“I guess I shouldn’t be surprised I have to tell you this. But it’s probably a bad idea that you willingly talk to the police, being a criminal and all. ”
Jimmy McGill (Bob Odenkirk) doesn’t disappoint as season two inches forward. Last week, he explained his perspective clearly enough, explaining to Kim (Rhea Seehorn) that the reason he liked being a lawyer was because he likes to sell people, persuade them into believing him. He also put it bluntly, after pulling a con on a loathsome businessman at a hotel bar, that “I don’t have to be a lawyer to do that.”
But he still takes the job offer in Santa Fe, eventually. We’re left with the impression that he’s more curious than passionate about the position, but it’ll serve his interests for the time being. Company car, salary, and his own office – including an almost too ‘on-the-nose’ painting of a man slipping on ice.

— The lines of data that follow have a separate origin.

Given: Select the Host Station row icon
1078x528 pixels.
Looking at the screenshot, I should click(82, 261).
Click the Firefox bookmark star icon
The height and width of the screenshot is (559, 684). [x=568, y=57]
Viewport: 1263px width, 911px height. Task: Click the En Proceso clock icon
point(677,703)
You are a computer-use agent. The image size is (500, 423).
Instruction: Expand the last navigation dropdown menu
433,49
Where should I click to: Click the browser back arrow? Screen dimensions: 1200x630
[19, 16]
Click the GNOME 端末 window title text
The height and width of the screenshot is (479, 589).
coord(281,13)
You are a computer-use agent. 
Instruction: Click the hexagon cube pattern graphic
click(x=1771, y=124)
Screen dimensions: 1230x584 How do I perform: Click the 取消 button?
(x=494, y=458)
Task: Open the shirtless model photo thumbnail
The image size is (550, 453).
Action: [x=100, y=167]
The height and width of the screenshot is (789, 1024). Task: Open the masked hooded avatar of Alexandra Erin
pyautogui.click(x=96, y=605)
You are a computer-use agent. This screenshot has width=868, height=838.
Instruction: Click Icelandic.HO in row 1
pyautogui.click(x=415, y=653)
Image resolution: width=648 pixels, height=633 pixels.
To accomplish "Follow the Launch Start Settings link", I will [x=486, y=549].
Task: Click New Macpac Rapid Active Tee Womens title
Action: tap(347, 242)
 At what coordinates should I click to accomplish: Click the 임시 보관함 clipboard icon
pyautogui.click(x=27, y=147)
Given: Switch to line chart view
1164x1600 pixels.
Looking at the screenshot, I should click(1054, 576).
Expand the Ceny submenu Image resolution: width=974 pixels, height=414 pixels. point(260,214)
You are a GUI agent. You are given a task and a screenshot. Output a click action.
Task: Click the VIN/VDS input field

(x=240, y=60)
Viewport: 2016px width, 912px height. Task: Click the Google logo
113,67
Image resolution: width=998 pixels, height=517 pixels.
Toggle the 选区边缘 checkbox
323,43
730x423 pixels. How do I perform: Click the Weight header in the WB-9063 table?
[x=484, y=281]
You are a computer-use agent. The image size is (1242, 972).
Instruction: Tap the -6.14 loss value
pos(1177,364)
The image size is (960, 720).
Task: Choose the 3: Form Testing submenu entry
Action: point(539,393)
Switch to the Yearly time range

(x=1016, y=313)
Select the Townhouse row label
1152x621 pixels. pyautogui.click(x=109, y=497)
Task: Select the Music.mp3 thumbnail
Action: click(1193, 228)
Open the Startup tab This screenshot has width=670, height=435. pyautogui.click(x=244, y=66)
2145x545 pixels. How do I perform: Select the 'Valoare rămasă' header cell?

This week, we see one of our first concrete glimpses into the Saul Goodman we known from “Breaking Bad.” Jimmy spins an intricately detailed fiction and sells it to the police to disrupt an investigation into his client’s extra-curricular drug dealing. How does he do it? Easy as pie – or cobbler. He invents a tale that plays into the jaded worldview police detectives: people are stupid and sick and anything, no matter how ridiculous or depraved, is possible.
Jimmy reserves the right to break all the rules, and his lies have migrated from hotel bar and into his profession. This is the first crack in the facade, and temptation is no doubt going to continue chiseling away at his already-flimsy sense of morality.